**TASK PROMPT**
What name for identifier lookup does the post on scope ambiguities between outer and super mention, and what shape of tree gives it that name?

**TEXT PASSAGE**

Scope ambiguities between outer and super
By john.rose on Aug 01, 2007
Gilad Bracha has published a nice paper reviewing an interaction between inheritance and block scoping, specifically the problem of deciding whether a simple (unqualified) name comes from a superclass or from an outer scope. This issue only arises in languages which can nest classes within block scopes, and intermix regular definitions with subclass definitions. This issue arose for Java when we added nested classes.
Similar problems arise any time two definitions of the same name come into scope in one place. Examples include shadowing local variable definitions, import statements, multiple inheritance, or method overloading. The usual way to resolve ambiguity in a name is to arrange the candidate definitions in some sort of order of specificity. (It need not be a total order, but total orders are usually the simplest choice. If there is a total order, it can be viewed as a search order, in which potential definition sites are searched) Then language uses the "most specific" definition, if there is a unique one, else the program is in error. When such rules apply to block structure, they almost always prefer more recent, more "inner" definitions over earlier, "outer" definitions. (This is more or less what block scoping is.)
When this generic practice is applied to a combination of block scoping and inheritance, the current class at a given scope level imports its inherited names, as if they had been defined along with the current class. (A subclass definition can be viewed including an import or even a reassertion of the super class's definitions. Try following this logic in to give a meaning to block-local import statements in Java, and you'll see some interesting language extensions.) Thus, we look for definitions in an inner class's super-class chain before consulting the next-most-inner class's super-class chain, and so on out to any top-level super class chain. As Gilad points out, this has been called "comb semantics" for identifier lookup, because a comb-shaped (single-spline) tree is being searched.

**EXTRACTED DATA**

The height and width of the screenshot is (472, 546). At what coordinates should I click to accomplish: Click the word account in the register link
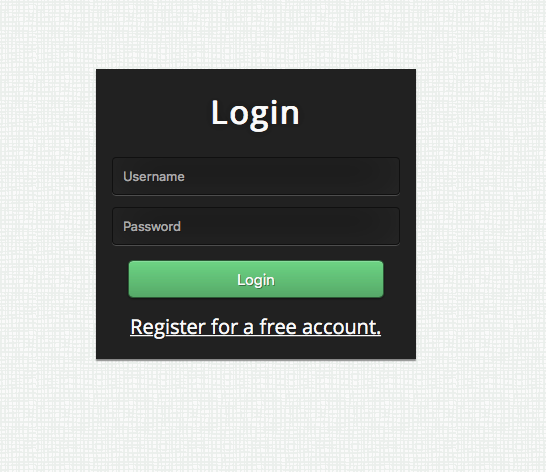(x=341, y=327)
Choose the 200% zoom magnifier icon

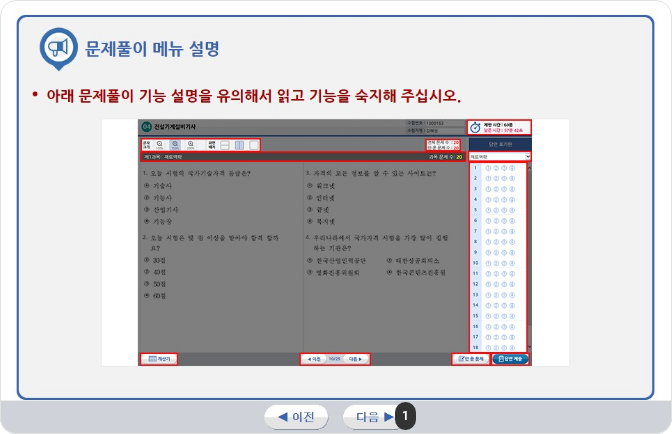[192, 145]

---

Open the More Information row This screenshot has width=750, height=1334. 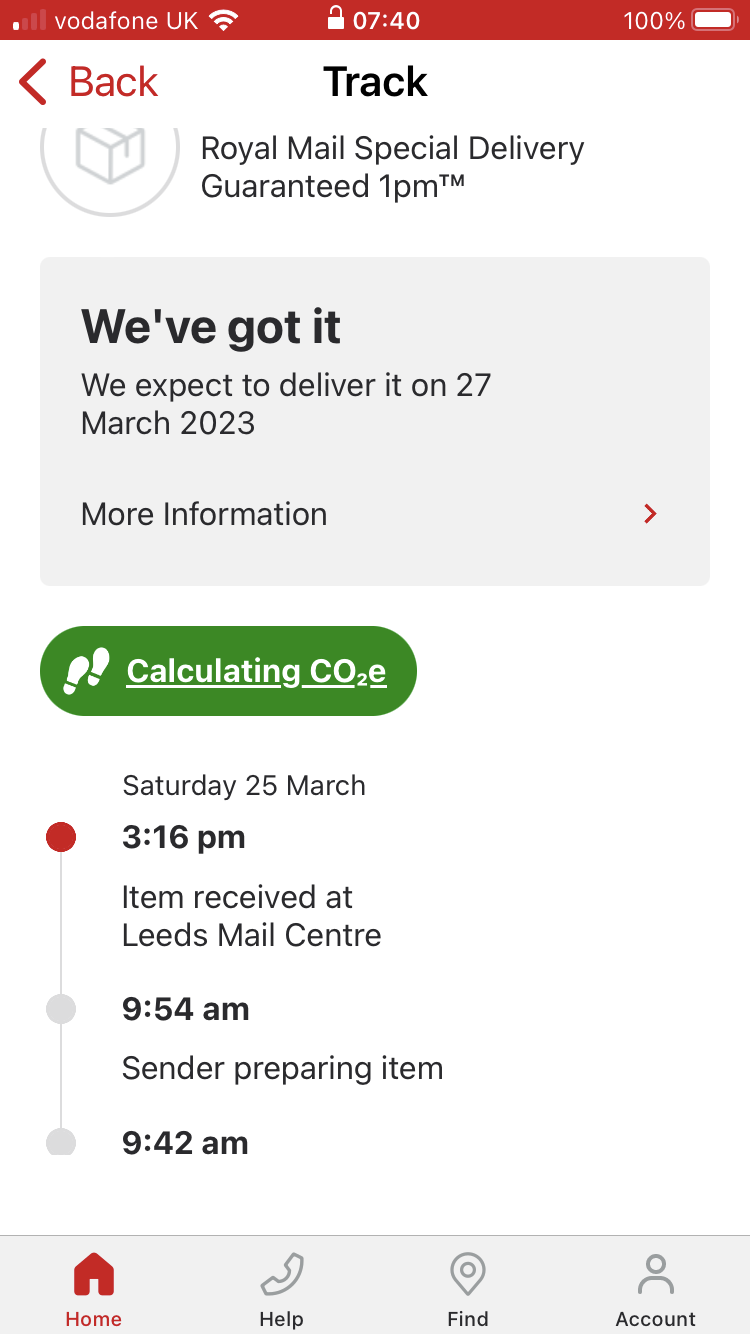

==

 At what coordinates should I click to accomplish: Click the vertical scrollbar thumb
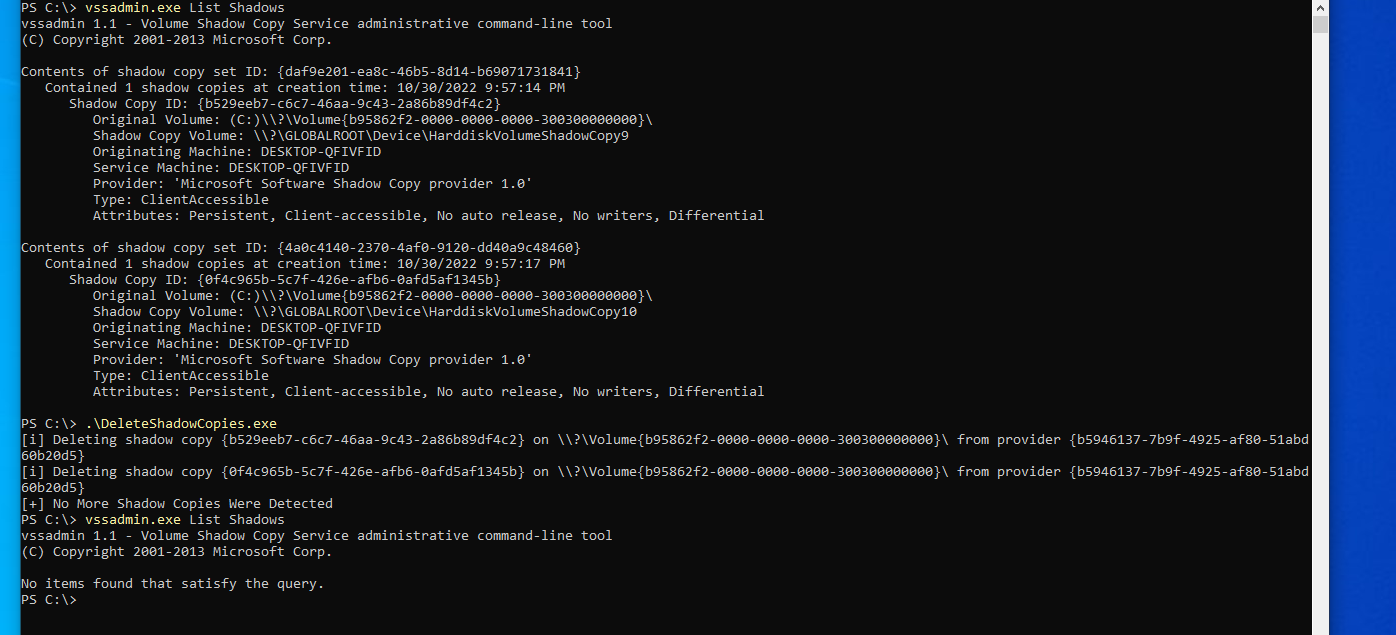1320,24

**RESPONSE FOR THIS EXERCISE**
It is called "comb semantics," because a comb-shaped (single-spline) tree is searched.